• SELECTED PASSAGE:
Tuesday, July 14, 2009

Celebrating 20 years of... something

14 July 1989 was a watershed day in my life.

When I consider trying to describe what it was that had such a huge influence on me on that day, it is hard to see it, in retrospect, as much more than the drama of making and losing new friends, confused teenage emotions, and the desire to reach outside of my small world and be part of something bigger than myself.

I had just finished a week of summer camp as a junior counsellor: not quite a camper, not quite an adult leadership figure. During that week, I had developed a benign crush on another junior counsellor, one that was a little bit outside of my reach. She lived in Paris, France.

I had already gotten the bug to learn a foreign language, and French was my language of choice (for whatever reason a 14-year-old boy in the U.S., completely surrounded by English, might make that choice). I hadn't gotten far in teaching it to myself because the only language offered in school was Spanish, so after a couple of weeks of confusion I had to drop the French and go with the one that was being graded. But I'd learned a little from cassettes.

And now, here was a real-life ambassador of that language, and she was my friend. And she was amazingly cute, besides.

• EXERCISE SET:
(a) In the blog post, what was the only language offered at the writer's school?
(b) Please list every language the blog post names.
(c) Carry the blog post forward from its last sentence, in the same voice.

• LISTING:
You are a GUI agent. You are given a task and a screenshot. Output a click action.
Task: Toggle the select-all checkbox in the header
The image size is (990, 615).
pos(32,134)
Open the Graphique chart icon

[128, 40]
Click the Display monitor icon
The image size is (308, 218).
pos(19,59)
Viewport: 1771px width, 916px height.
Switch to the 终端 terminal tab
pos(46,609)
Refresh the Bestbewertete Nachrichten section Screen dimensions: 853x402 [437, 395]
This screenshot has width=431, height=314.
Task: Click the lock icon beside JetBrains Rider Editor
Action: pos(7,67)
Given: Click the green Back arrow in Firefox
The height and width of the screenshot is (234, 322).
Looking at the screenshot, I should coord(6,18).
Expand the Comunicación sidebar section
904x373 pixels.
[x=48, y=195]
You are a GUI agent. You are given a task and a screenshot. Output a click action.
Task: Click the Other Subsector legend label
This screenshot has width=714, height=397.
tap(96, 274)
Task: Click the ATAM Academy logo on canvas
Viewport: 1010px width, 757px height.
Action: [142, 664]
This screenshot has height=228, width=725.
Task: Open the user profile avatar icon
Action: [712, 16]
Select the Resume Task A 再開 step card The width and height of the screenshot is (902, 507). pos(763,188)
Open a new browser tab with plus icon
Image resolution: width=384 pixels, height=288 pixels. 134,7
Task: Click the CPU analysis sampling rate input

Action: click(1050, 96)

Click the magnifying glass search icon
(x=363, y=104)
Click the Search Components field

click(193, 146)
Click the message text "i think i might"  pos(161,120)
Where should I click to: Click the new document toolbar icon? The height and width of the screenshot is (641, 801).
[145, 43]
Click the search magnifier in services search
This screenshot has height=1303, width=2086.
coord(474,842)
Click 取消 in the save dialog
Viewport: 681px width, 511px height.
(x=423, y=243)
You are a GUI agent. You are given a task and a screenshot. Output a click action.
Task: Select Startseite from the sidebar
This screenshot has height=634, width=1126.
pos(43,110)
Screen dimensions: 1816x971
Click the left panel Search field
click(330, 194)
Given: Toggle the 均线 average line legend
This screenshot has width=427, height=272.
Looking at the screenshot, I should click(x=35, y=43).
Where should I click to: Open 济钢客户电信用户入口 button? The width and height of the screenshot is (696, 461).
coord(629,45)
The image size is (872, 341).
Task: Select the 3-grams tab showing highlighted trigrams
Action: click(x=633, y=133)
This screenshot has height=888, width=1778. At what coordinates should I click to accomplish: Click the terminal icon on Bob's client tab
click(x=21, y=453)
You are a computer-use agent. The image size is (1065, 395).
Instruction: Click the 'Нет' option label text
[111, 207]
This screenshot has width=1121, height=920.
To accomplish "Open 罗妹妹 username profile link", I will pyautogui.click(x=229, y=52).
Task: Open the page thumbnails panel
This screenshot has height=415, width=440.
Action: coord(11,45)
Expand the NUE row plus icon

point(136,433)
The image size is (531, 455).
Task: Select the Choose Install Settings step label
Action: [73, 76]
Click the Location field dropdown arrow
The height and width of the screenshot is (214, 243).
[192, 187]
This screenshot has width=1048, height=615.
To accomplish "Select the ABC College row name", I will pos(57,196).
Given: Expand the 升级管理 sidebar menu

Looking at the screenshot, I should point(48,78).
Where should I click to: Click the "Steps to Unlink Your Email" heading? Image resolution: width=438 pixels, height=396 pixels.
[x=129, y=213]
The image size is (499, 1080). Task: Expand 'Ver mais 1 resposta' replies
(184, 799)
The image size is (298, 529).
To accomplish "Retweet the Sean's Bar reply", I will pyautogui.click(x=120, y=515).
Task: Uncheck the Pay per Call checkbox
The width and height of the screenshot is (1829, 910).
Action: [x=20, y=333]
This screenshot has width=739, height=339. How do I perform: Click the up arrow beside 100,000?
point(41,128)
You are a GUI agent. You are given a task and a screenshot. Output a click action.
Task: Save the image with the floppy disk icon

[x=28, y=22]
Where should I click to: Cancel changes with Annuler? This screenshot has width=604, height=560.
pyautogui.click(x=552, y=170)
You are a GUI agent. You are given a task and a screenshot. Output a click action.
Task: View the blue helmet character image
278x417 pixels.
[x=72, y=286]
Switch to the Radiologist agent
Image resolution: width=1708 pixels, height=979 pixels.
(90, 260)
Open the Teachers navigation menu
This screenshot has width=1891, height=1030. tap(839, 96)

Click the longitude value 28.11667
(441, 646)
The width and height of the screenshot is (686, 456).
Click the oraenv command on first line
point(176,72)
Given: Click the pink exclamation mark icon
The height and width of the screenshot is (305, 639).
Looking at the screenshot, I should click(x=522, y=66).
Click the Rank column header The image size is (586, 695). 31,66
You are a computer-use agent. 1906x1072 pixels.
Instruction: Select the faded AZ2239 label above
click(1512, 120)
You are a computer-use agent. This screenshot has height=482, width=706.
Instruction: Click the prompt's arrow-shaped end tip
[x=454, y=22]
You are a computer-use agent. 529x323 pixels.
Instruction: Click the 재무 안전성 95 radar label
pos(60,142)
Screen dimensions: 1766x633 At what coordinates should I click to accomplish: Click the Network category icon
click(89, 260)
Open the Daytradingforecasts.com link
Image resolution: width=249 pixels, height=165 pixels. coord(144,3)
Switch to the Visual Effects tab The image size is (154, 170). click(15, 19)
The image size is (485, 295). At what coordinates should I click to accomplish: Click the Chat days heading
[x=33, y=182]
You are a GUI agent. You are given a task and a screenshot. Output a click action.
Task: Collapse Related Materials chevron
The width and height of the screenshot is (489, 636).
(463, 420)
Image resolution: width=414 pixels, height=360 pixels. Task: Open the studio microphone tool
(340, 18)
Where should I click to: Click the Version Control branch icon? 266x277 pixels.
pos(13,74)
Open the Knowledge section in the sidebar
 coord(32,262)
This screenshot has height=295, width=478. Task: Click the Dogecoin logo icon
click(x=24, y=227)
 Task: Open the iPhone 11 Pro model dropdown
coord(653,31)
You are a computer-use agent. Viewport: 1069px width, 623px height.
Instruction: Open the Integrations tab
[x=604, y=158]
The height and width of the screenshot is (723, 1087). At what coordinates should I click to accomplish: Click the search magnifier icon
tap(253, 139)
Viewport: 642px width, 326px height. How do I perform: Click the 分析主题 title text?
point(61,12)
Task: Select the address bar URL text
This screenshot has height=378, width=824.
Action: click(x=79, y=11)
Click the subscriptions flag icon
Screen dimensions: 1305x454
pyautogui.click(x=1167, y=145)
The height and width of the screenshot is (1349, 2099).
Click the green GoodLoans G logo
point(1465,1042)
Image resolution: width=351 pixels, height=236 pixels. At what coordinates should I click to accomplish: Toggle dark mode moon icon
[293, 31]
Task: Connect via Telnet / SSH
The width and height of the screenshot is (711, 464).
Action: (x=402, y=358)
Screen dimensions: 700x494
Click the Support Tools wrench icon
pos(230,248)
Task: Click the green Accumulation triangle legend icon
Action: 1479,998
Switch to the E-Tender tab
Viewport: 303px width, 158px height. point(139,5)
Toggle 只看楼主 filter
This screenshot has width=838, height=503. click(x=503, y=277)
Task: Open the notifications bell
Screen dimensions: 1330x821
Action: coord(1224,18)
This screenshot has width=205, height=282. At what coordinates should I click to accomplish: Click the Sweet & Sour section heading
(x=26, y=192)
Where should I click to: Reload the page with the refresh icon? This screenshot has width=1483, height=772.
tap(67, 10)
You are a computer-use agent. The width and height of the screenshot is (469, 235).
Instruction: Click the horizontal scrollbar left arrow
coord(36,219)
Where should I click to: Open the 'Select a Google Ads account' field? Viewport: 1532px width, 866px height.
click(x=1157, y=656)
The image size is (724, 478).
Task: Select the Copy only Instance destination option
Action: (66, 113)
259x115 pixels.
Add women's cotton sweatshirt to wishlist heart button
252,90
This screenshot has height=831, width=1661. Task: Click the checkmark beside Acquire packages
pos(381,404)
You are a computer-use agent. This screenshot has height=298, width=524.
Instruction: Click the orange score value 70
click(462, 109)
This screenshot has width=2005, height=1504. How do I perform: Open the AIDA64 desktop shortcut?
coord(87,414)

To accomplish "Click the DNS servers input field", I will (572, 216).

• RESPONSES BY TASK:
(a) Spanish

(b) French, English, Spanish

(c)
I knew that nothing like a serious relationship would become of it, but I was suddenly in turmoil on the day we had to part ways, with nothing but a snail-mail address to hint at future communication (e-mail was a few years away).

14 July 1989 was the day that happened. Funny coincidence.

I made a couple of big decisions on that day. One was that I was going to learn French for real, beginning as soon as possible.

The other was a stab at dealing with my "problems" that evening, back at home from the exhausting week at camp and emotion overload. I began keeping a hand-written journal. And I've kept that hand-written journal, off an on, to this day.

The journal has been threatened by technology, codependent relationships, attempts at blogging, and more, but I've always picked it back up and continued. Now there are something like 30 volumes (I'll verify that number later), some of them packed in storage in the U.S., and some in my home here in Israel. The most recent one is in the messenger bag I carry with me every day, ready for the next entry.

If you think I'm crazy, see this bit of biographical information on author Herman Wouk.

Why do I say it was a "funny coincidence"? Because for those who don't recognise it yet, that happened to be the French bicentennial: le quatorze juillet, 200th anniversary.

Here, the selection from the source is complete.